Why ultimate trust is required

Normally, GPG enforces its “web of trust” model, asking the user to confirm whether a key should be trusted before allowing encryption, signing, or verification. In a non‑interactive environment, these prompts would block execution and cause automation to fail.

Marking a key with ultimate trust tells GPG that you fully trust the key’s owner and that no additional confirmation is required when using it. This fits our needs perfectly. You should never encrypt passwords with someone else’s key, and that’s especially true if you don’t ultimately trust the key in the first place.
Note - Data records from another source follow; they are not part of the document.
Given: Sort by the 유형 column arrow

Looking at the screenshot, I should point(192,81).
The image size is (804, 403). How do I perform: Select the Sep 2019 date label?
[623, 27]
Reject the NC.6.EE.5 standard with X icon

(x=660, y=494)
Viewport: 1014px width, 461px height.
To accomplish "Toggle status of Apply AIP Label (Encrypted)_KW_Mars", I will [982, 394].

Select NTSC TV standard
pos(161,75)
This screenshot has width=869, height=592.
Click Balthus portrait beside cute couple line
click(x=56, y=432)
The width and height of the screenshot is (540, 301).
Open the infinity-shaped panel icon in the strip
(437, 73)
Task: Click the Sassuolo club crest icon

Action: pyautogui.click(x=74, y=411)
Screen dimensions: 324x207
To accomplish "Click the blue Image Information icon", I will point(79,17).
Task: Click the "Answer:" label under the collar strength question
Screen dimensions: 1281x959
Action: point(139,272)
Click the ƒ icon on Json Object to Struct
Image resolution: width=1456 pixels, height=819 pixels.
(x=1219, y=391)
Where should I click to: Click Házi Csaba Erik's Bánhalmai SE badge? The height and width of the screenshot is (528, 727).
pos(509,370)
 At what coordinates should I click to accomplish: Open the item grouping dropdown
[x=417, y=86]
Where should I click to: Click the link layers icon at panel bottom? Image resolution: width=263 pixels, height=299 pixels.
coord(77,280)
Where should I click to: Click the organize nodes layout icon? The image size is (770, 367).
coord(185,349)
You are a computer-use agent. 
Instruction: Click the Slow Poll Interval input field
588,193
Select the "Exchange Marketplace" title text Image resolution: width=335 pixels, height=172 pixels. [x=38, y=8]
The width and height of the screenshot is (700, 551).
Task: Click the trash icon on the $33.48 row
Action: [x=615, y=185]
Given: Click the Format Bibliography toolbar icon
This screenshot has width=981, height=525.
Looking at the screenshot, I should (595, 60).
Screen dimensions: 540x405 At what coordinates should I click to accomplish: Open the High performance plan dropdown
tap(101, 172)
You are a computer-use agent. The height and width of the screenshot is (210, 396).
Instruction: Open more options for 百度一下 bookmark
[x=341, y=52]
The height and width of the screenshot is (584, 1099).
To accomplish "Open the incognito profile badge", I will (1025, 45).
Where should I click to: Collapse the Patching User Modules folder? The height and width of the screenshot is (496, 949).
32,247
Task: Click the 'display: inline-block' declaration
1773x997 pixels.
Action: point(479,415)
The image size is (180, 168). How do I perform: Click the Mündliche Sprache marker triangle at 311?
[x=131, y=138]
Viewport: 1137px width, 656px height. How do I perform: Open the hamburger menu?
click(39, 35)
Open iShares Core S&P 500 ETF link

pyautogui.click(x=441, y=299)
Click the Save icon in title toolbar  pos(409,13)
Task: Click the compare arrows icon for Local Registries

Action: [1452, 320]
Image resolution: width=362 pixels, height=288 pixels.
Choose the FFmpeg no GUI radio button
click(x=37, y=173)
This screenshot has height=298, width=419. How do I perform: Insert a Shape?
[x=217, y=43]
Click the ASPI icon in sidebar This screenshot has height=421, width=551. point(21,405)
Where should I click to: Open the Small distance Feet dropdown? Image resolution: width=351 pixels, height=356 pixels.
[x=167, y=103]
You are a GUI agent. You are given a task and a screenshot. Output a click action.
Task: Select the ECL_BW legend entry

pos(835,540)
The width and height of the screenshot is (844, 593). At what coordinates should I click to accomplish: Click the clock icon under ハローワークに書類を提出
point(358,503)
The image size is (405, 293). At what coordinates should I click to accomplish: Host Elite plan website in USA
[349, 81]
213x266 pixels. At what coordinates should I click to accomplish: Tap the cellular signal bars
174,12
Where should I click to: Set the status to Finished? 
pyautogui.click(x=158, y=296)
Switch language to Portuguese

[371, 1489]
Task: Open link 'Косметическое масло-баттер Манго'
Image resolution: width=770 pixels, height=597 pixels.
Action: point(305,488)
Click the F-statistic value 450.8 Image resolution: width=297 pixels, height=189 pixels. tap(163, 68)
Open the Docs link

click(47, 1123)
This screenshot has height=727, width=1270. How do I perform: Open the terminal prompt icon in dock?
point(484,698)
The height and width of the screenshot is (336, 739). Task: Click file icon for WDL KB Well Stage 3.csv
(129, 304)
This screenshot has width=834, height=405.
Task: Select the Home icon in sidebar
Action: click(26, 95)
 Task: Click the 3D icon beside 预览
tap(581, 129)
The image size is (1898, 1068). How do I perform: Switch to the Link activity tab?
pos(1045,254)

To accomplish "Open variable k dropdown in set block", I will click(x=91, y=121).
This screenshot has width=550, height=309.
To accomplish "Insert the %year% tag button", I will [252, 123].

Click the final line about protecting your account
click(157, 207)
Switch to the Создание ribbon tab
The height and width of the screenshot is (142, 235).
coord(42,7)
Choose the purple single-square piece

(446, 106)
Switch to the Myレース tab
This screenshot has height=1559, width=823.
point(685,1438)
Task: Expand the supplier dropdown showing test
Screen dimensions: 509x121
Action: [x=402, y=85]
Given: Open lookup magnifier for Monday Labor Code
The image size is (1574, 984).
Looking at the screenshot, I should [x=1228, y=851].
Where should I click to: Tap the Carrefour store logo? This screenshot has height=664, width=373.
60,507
This bypasses the trust checks and ensures that operations like encrypting backups, signing data, or verifying signatures can run unattended. Without ultimate trust, GPG may refuse to proceed or hang waiting for input, which is unacceptable in scripting and CI/CD pipelines.

For this reason, ultimate trust is a practical requirement in automation scenarios. It guarantees that your scripts can execute reliably without human intervention. Only apply ultimate trust to keys you control or explicitly trust, as it overrides GPG’s safety checks. This balance between security and usability is what makes ultimate trust essential in automated workflows.

How to setup a key as ultimately trusted

Follow these steps to configure your GPG key with ultimate trust from the terminal or command prompt, ensuring it can be used by Passwords. Untrusted keys cannot encrypt passwords.

gpg --edit-key <KEY>
gpg> trust
Your decision? 5
Do you really want to set this key to ultimate trust? (y/N) y
gpg> save

Once this step has been completed, you can re-try linking the key into Passwords.